The historic influence of interannual weather and climate variability on total mercury concentrations (THg) in the eggs of two species of Arctic seabird in the Canadian High Arctic was investigated. Time series of THg in the eggs of northern fulmars (Fulmarus glacialis) and thick-billed murres (Uria lomvia) from Prince Leopold Island span 40 years (1975–2014), making these among the longest time series available for contaminants in Arctic wildlife and uniquely suitable for evaluation of long-term climate and weather influence. We compiled a suite of weather and climate time series reflecting atmospheric (air temperature, wind speed, sea level pressure) and oceanic (sea surface temperature, sea ice cover) conditions, atmosphere-ocean transfer (snow and rain), as well as broad-scale teleconnection indices such as the Arctic Oscillation (AO) and North Atlantic Oscillation (NAO). We staggered these to the optimal time lag, then in a tiered approach of successive General Linear Models (GLMs), strategically added them to GLMs to identify possible key predictors and assess any main effects on THg concentrations. We investigated time lags of 0 to 10 years between weather/climate shifts and egg collections.
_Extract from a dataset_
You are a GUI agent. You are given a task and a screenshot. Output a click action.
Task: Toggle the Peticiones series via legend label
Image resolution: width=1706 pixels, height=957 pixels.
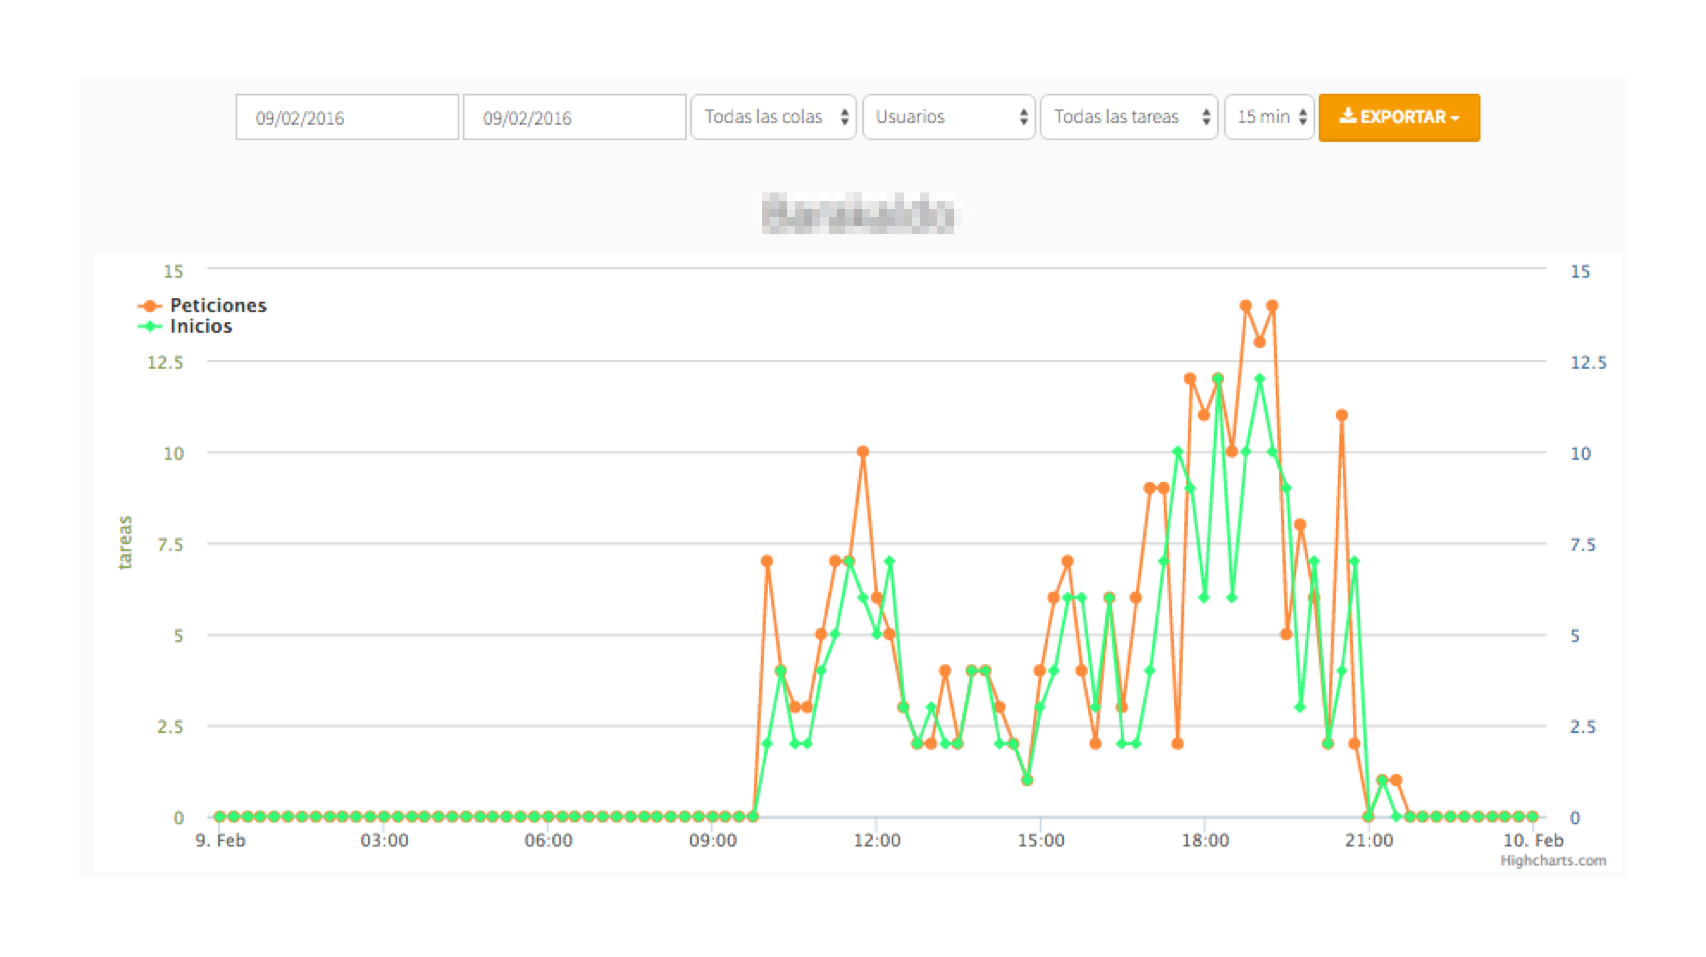point(218,306)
For both fulmars and murres, after time lags of two to seven years, the most parsimonious models included NAO and temperature, and for murres, snowfall, while the fulmar model also included sea ice. Truncated versions of the datasets (2005–2014), reflective of typical time series length for THg in Arctic wildlife, were separately assessed and generally identified similar weather predictors and effects as the full time series, but not for NAO, indicating that longer time series are more effective at elucidating relationships with broad scale climate indices. Overall, the results suggest a significant and larger than expected effect of weather and climate on THg concentrations in Arctic seabirds.